Back in November I decided I needed to go somewhere far far away, and booked my first ever solo holiday and first ever trip outside of Europe to Sri Lanka, Singapore and Thailand.
I spent my last morning in Sri Lanka wandering around a criss-cross of streets that I’m fairly sure was described to me as a ‘buzzing local hub’ – must stop assuming it will be anything like an Italian piazza, shabby chic but picturesque and full of cafes. The run-down housing gives this part of Colombo a similar feel to Pettah, but much friendlier. Perhaps I’m acclimatising. At the intersection between Church Street, Malay Street and what I think is Union Place (it’s a little hard to tell because all the roads have one ‘Sri Lankan’ name [although note two languages are used here], and one colonial English name), a cute row of multicoloured colonial housing catches my eye:
The bright colours seem to be a feature of Colombo. Church Street’s more delapidated housing has them too, as well as some interesting architectural features (the shape of the balcony railings and columns for example). Amid the poverty, it feels sort of spirited and defiant.
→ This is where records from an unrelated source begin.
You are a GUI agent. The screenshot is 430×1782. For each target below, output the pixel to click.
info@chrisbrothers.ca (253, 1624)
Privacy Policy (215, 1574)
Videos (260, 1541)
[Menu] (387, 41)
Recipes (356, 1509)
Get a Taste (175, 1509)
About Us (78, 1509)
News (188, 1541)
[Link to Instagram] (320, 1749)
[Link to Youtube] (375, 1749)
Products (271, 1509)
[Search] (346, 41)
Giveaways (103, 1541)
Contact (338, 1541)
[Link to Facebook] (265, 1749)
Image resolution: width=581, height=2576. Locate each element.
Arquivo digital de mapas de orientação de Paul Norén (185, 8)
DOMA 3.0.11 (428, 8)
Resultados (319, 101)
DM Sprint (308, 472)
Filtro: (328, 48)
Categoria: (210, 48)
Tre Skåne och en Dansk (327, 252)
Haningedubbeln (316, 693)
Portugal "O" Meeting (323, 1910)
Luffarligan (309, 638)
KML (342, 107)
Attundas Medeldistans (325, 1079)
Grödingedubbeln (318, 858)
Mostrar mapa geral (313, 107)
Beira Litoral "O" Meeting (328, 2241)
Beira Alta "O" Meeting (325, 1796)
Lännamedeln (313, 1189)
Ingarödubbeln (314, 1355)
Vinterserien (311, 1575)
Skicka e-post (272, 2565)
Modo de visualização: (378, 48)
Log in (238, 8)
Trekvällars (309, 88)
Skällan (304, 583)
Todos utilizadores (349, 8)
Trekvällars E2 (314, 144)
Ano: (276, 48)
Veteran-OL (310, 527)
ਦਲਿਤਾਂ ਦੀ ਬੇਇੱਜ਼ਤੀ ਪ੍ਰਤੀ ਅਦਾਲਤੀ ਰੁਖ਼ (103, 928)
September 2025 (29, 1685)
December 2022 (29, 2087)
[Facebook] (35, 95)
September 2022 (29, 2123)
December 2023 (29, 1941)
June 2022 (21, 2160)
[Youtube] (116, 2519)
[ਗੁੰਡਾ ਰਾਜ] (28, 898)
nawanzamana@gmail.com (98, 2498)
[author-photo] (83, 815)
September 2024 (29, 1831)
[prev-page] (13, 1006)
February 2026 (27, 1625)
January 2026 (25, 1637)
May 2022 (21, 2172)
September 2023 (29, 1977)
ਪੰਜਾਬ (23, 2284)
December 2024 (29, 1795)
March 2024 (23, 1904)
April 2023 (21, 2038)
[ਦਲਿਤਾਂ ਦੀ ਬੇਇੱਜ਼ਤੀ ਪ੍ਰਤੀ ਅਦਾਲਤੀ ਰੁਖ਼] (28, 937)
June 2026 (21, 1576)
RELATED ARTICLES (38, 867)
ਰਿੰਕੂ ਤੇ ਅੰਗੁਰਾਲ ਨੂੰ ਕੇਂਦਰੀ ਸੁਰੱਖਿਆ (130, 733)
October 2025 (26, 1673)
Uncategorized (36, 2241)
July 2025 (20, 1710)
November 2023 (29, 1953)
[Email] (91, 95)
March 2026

People here seem to live their lives much more publicly than we do. The bottom floors of the houses are often open to the street and there are people sitting inside crafting things, perhaps to sell later. It doesn’t appear to be a regular shop, but is clearly not a private living room either. Trade spills out onto the street, with fruit sellers right on the pavement or someone’s doorstep. Most strikingly, one woman is selling (raw! unrefridgerated!) fish from a wooden pallet, just right out there on the street. She allows me to take a picture, but doesn’t want to be in it herself (possible faux pas on my part again). And yet – it doesn’t smell, and people are buying it.
I am still in two minds about Colombo. It was an interesting, shocking, frustrating, colourful experience. I didn’t want to stick to where other tourists might be; I wanted to see how other people lived and I liked doing things differently (e.g. walking barefoot in the temples). Yet I didn’t immerse myself fully (for example, by buying street food), because I felt so out of place, so stared at, so vulnerable to being accosted, and I didn’t want to exacerbate this by taking up the locals’ space. But that meant I felt uncomfortable walking around, experiencing the vibe and taking pictures – and not engaging or contributing to their lives – because to an extent that meant I was viewing the locals’ way of living and practise of religion as a cultural item for consumption, instead of as a bunch of people struggling along, their beliefs a facet of the universal truth that all belief aspires to. I was shocked by the poverty, and I don’t think it’s patronising to feel sorry that there are people who have to live in the kinds of houses I’ve snapped – but I’ve still edited my pictures to make them as pleasing as possible, because I know that there is a charm to the messy-colourful aesthetic. Perhaps it would have been hard to do otherwise when I was only there for 48 hours.
But perhaps my mixed feelings are natural, because the city itself has a very mixed cultural feel, and you can see the inequality: nice hotels vs fish being sold on the street; Neo-classical vs Hindu temple architecture; tuk-tuks displaying pictures of the Virgin Mary, others with Angry Birds seat covers; lack of development by most standards but they have coca-cola, selfies and a restaurant called ‘Burger’s King’; you’re as likely to see jeans and t-shirts as saris or hijabs (although the one constant is that no one shows their legs); I’m told by the lady who sold me my elephant trousers that some Sri Lankan Buddhists worship at Hindu temples.
Seeing different religions being practised was one of the most interesting parts for me. It seems to me that places of worship are not so different around the world: they are always semi-dark, kept in respectful semi-silence, with candles, incense, flowers, offerings. While the philosophical underpinnings of these religions are clearly very different, what surprised me was that the basic practise of religion itself seems to be the same everywhere: all around the world there are people employing their best architects and artists to build and decorate covered areas where they can go to kneel down and speak aloud to the Something out there. I get the feeling they would do this whether or not philosophers had given their proofs of God or rambled about angels and pinheads, and will continue to do so even where doctrine is absent (look at the rise of secular ‘churches’). We just can’t help it. Early Christianity and modern Catholicism look so different because we just couldn’t help ourselves from building a calendar of feast days, constructing fantastic cathedrals, and putting the holy of holies back where we seem to need it – in a candlelit room under a vaulted ceiling – instead of, perhaps, walking among us.
Every time I smell incense or jasmine flowers now, I’m immediately transported to the back streets of Colombo. I’m not sure I would actually go back there, but I would like to see the rest of Sri Lanka – the beaches! the elephants! – and venture across to India too.
My two days are up – next stop, Singapore!